TEXT START

3. What are Tools, Resources, and Prompts in MCP?

In MCP, Tools are executable actions that an LLM can invoke—like searching a database or running a calculation. Resources provide read‑only data, such as files, API responses, or configuration settings. Prompts are pre‑defined instruction templates that guide the LLM’s behavior. Together, they form the building blocks of any MCP server. Tools are designed with clear schemas (name, description, parameters) to ensure the LLM calls them correctly. Resources are exposed via URIs and can be updated dynamically. Prompts help maintain consistent interactions. Mastering these three elements lets you create rich, interactive AI applications where the LLM can both act on and read from external systems.

4. How do you inspect and debug an MCP server with MCP Inspector?

MCP Inspector is a visual tool for testing and debugging your server without writing a full client. It connects to your running server and lets you browse available tools, resources, and prompts, then invoke them manually. You can inspect the JSON‑RPC messages sent and received, check for schema errors, and see exactly what data the server returns. This interactive feedback loop is essential for catching issues early—like malformed parameters or missing responses. By using the Inspector, you ensure your server behaves correctly before integrating it into larger applications. It’s a must‑have for rapid prototyping and quality assurance in MCP development.

TEXT END

#### TASK LIST:
a: In the MCP text, what kind of data do Resources provide?
b: Carry on the MCP text after its last sentence, keeping its numbered question-and-answer format.

DATA PROVIDED START

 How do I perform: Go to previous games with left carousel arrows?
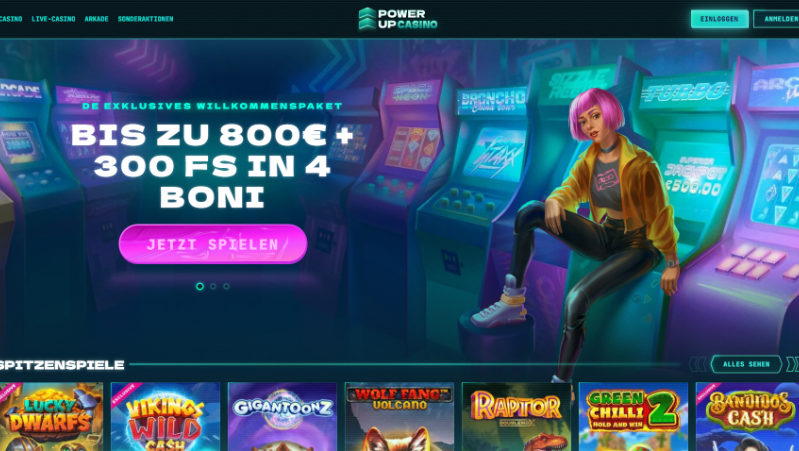(x=698, y=364)
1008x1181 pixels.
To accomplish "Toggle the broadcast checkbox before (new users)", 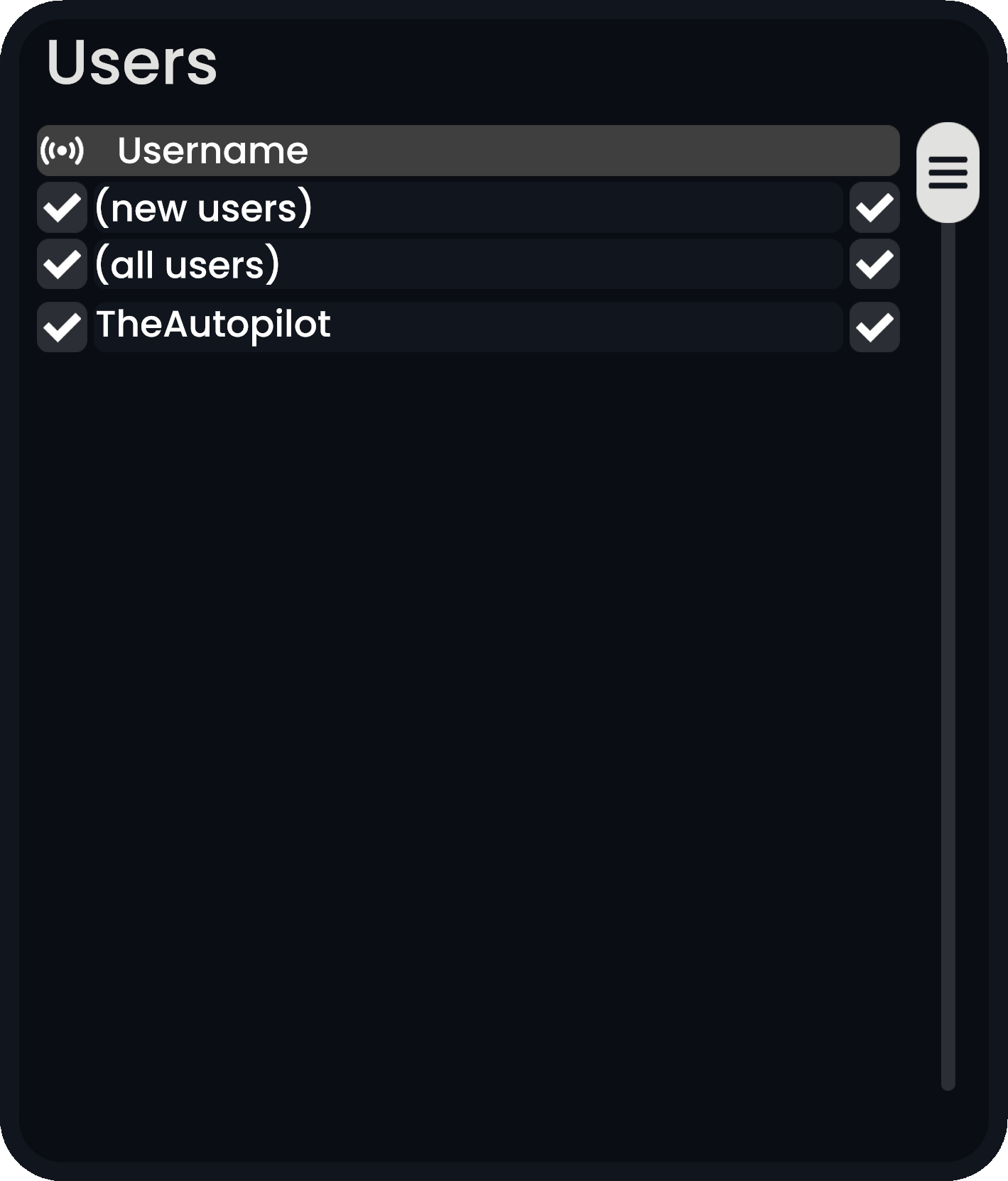I will [62, 208].
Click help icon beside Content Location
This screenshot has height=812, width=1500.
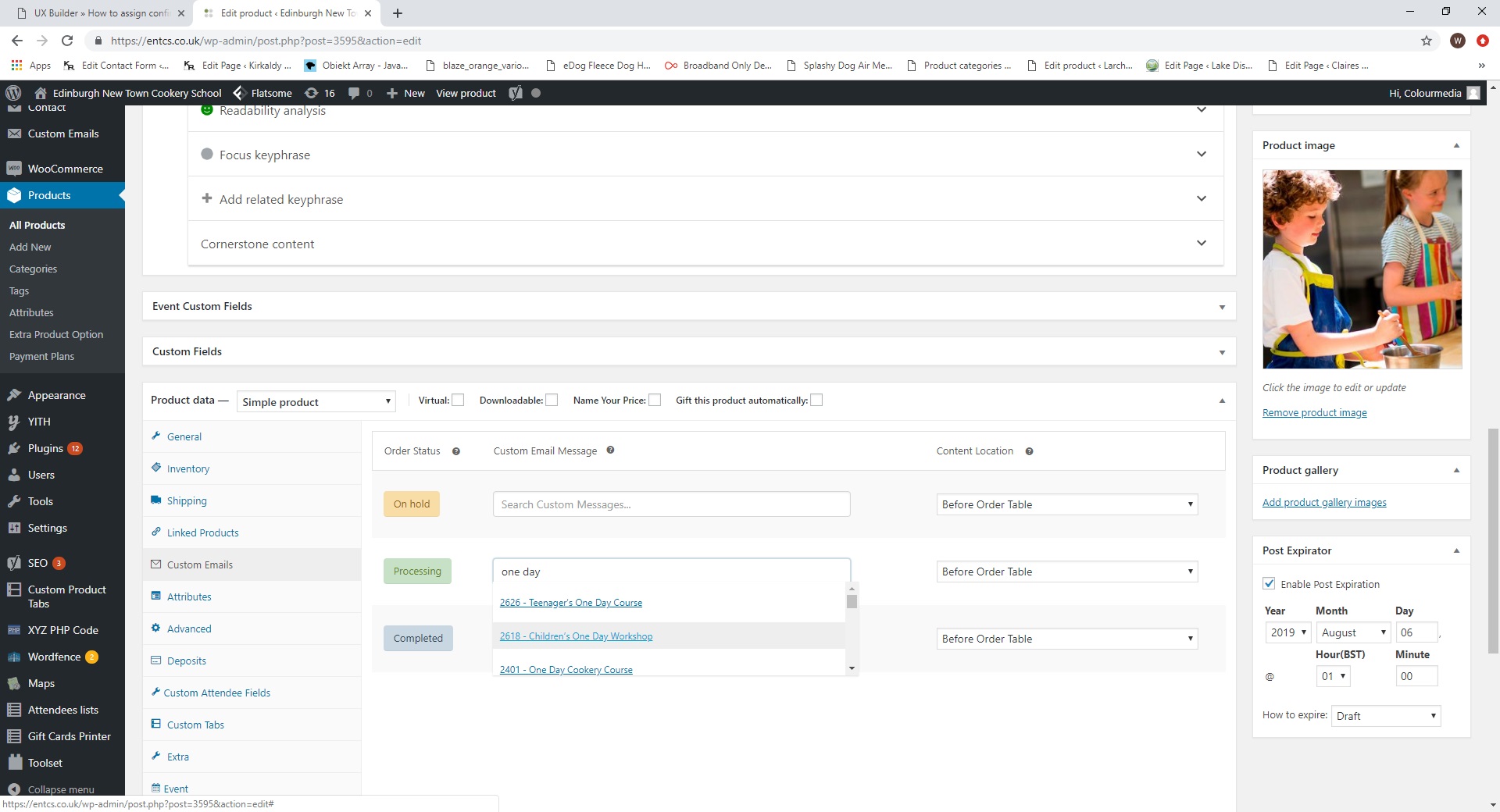tap(1029, 451)
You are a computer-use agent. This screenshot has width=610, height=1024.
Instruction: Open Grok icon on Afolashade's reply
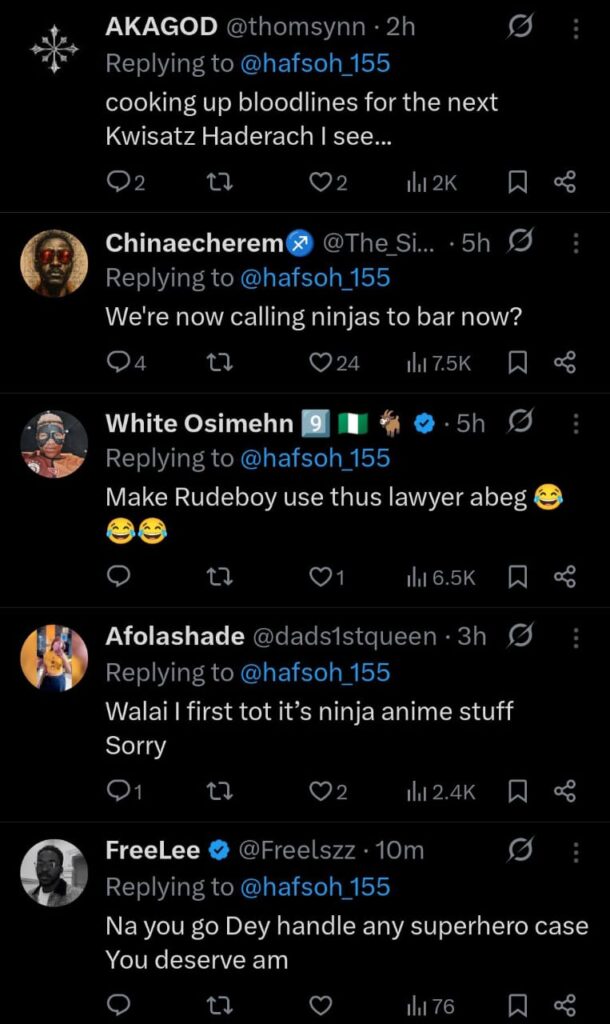coord(519,637)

DATA PROVIDED END

#### RESULTS:
a: Read-only data, such as files, API responses, or configuration settings.

b:
5. How do you build custom MCP clients that work programmatically with LLMs?

Once your server is ready, you can create custom MCP clients—programs that connect to the server and mediate between an LLM and the server’s capabilities. Using the Anthropic API (or any compatible LLM), your client sends a structured request to the server, receives tool calls or resource data, and feeds that back into the LLM’s context. For example, an LLM might ask a client to call a “get_weather” tool; the client sends the request to the server, gets the result, and returns it to the LLM. You control the conversation flow, error handling, and authentication. Building custom clients unlocks the ability to embed MCP‑powered AI into your own applications, workflows, and services.

6. What advanced MCP features—Elicitation, Roots, and Sampling—can enhance your applications?

MCP offers several advanced features for production‑ready apps. Elicitation enables human‑in‑the‑loop workflows: when the LLM needs clarification, it can pause and ask a human for input, with the response fed back into the conversation. Roots provides filesystem security by restricting server access to designated directories, preventing accidental leaks or unauthorized writes. Sampling allows a server to request AI inference from the client side—useful for offloading complex tasks or generating data without making separate API calls. Mastering these features gives you fine‑grained control over safety, interactivity, and performance in your MCP‑powered applications.

7. How do you build a full-stack ChatGPT app using MCP with a React frontend and Python backend?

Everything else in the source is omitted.